#### [Information]
BEGIN

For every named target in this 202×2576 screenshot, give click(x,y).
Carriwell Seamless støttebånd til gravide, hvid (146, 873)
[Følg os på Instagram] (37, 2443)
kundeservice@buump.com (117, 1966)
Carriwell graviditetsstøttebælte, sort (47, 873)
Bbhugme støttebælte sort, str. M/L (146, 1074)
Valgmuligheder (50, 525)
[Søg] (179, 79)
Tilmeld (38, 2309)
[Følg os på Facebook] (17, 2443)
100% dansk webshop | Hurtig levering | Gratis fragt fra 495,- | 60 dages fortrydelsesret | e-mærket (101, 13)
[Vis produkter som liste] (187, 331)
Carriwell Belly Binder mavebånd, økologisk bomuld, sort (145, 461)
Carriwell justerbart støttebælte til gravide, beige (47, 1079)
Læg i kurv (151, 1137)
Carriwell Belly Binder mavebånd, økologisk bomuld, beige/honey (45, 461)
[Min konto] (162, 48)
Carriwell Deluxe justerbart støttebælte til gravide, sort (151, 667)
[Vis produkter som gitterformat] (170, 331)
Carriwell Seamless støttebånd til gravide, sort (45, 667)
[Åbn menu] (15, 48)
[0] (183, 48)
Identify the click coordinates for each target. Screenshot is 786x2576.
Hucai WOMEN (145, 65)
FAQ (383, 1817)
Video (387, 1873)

END
BEGIN

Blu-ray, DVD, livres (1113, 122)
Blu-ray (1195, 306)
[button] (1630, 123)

END
BEGIN

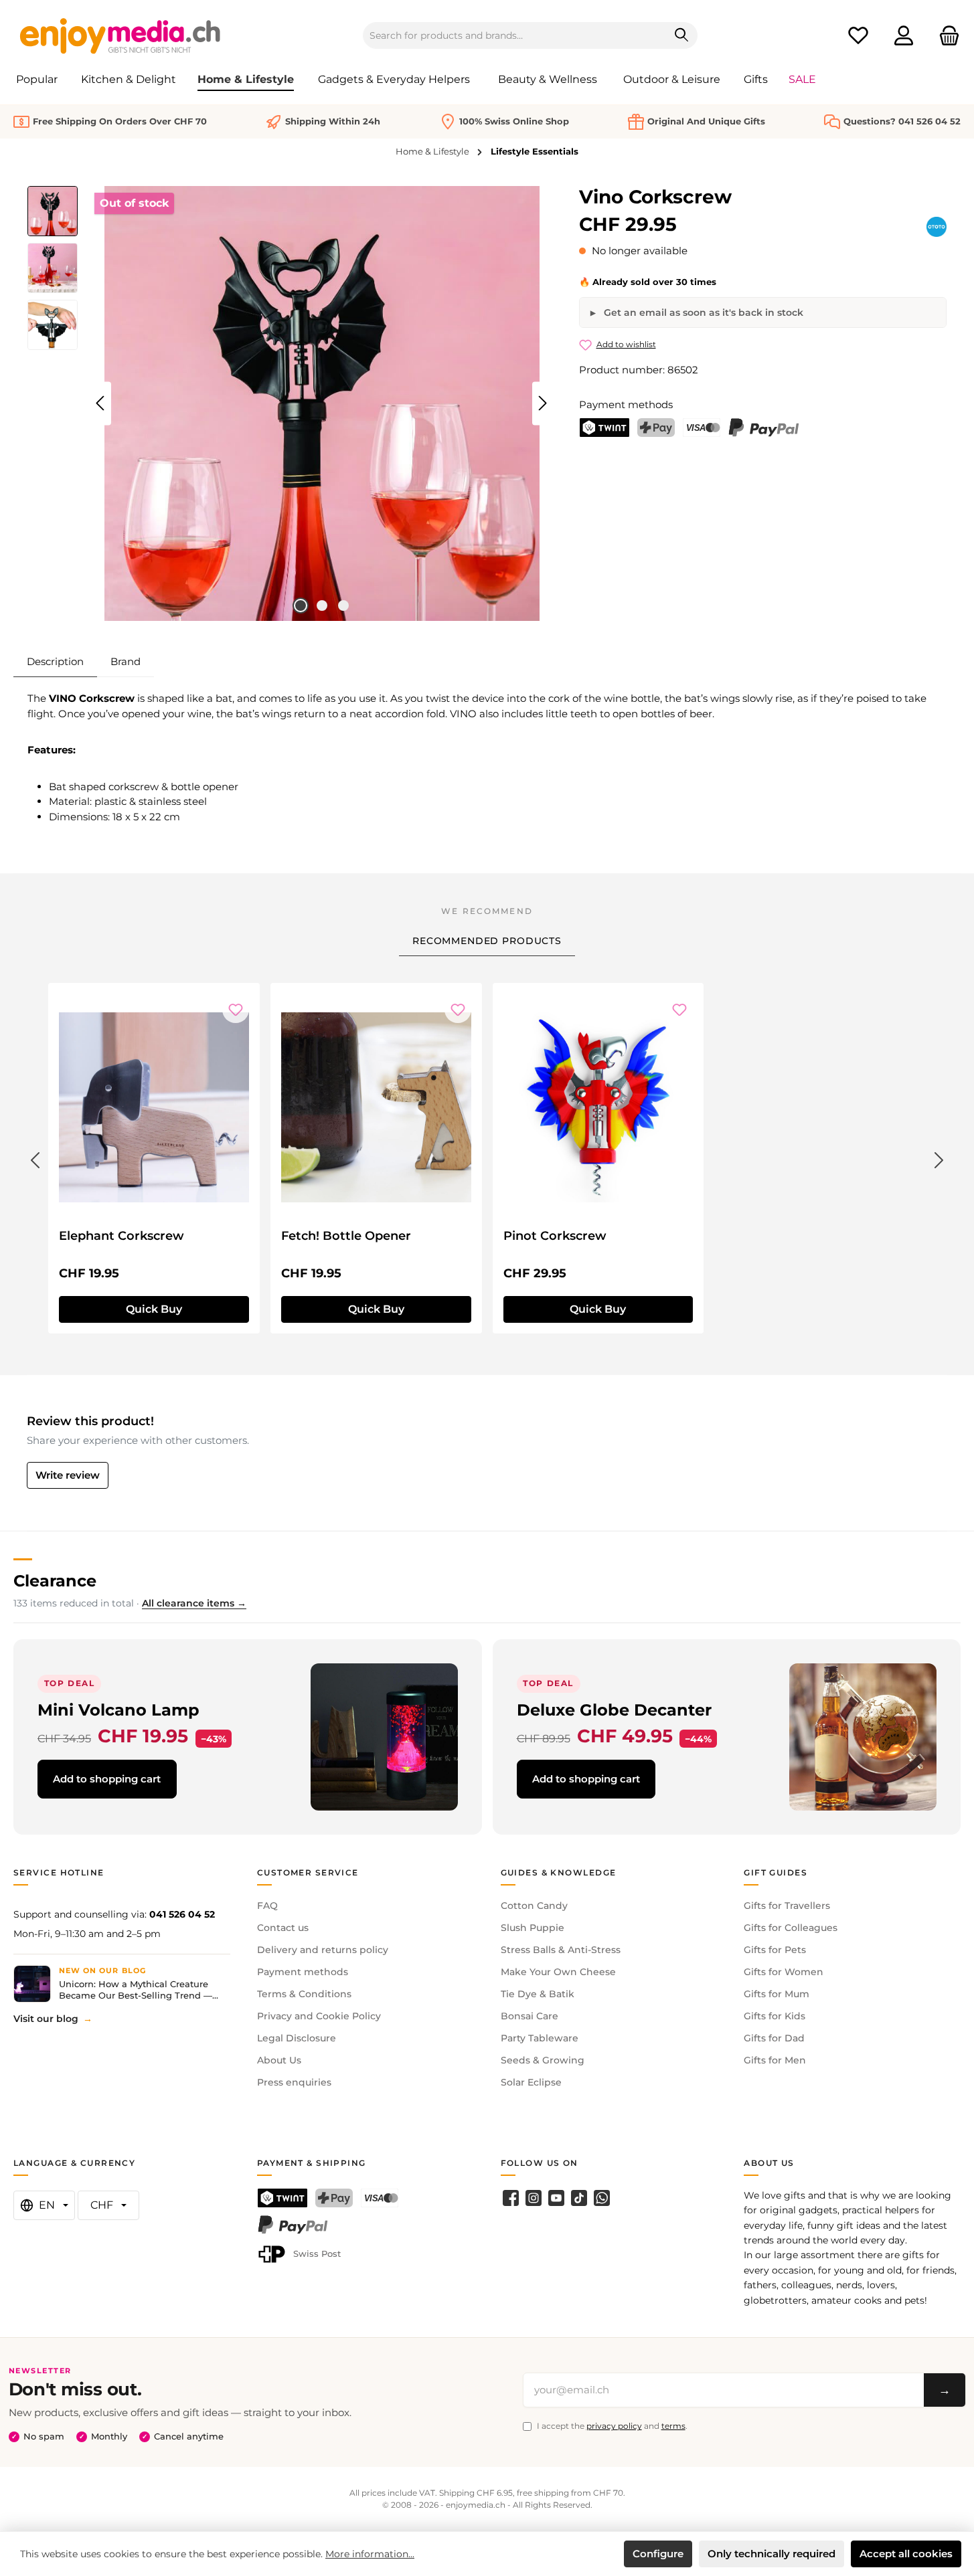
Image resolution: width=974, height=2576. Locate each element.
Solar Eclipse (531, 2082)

END

#### [Try it]
Above are the lines; repeat exactly the ones from the line containing "[Følg os på Instagram] (37, 2443)" down to the line containing "[Min konto] (162, 48)", both inclusive.

#### [Your solution]
[Følg os på Instagram] (37, 2443)
kundeservice@buump.com (117, 1966)
Carriwell graviditetsstøttebælte, sort (47, 873)
Bbhugme støttebælte sort, str. M/L (146, 1074)
Valgmuligheder (50, 525)
[Søg] (179, 79)
Tilmeld (38, 2309)
[Følg os på Facebook] (17, 2443)
100% dansk webshop | Hurtig levering | Gratis fragt fra 495,- | 60 dages fortrydelsesret | e-mærket (101, 13)
[Vis produkter som liste] (187, 331)
Carriwell Belly Binder mavebånd, økologisk bomuld, sort (145, 461)
Carriwell justerbart støttebælte til gravide, beige (47, 1079)
Læg i kurv (151, 1137)
Carriwell Belly Binder mavebånd, økologisk bomuld, beige/honey (45, 461)
[Min konto] (162, 48)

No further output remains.